> [Required work]: Leave out every picture, and output exactly the lines from the line containing "Task: Click the" through the last line of the data.

[Dataset entries]

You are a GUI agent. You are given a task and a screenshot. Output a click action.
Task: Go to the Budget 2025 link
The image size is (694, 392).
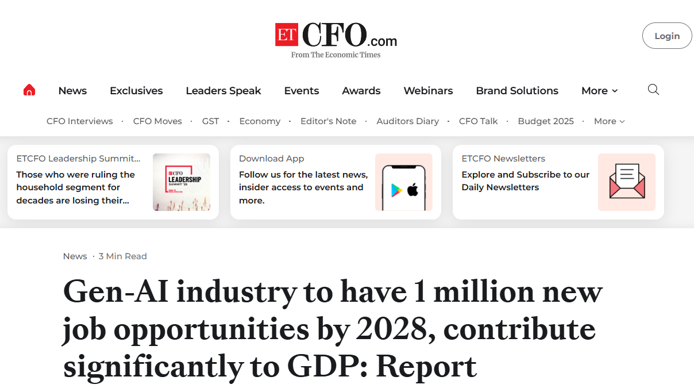click(546, 121)
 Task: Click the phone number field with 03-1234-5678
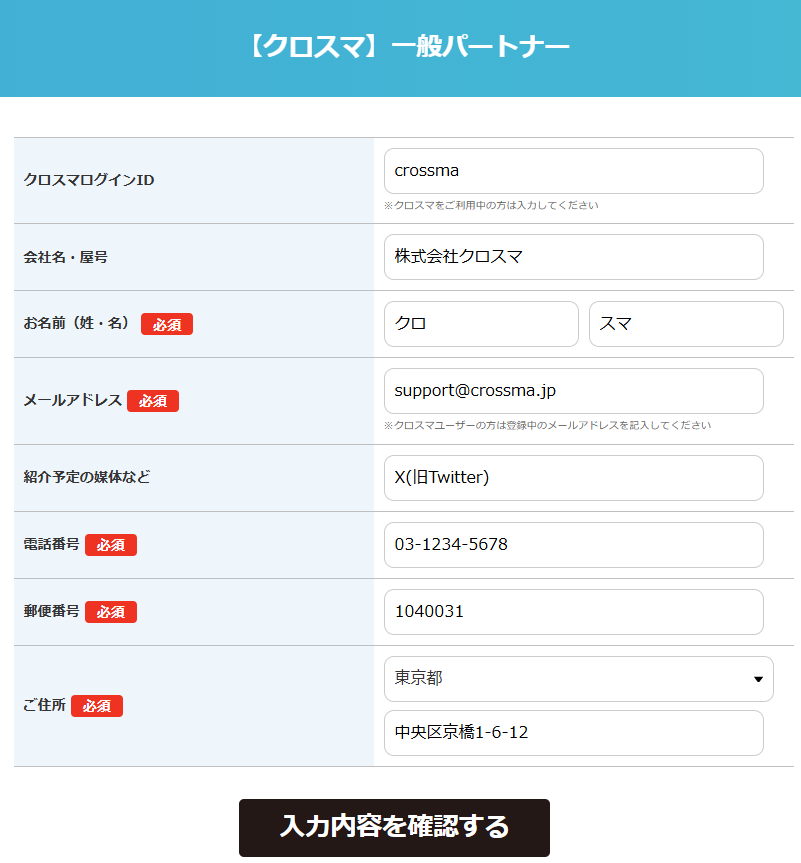(574, 545)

> [Exercise output]:
 Task: Click the phone number field with 03-1234-5678
(574, 545)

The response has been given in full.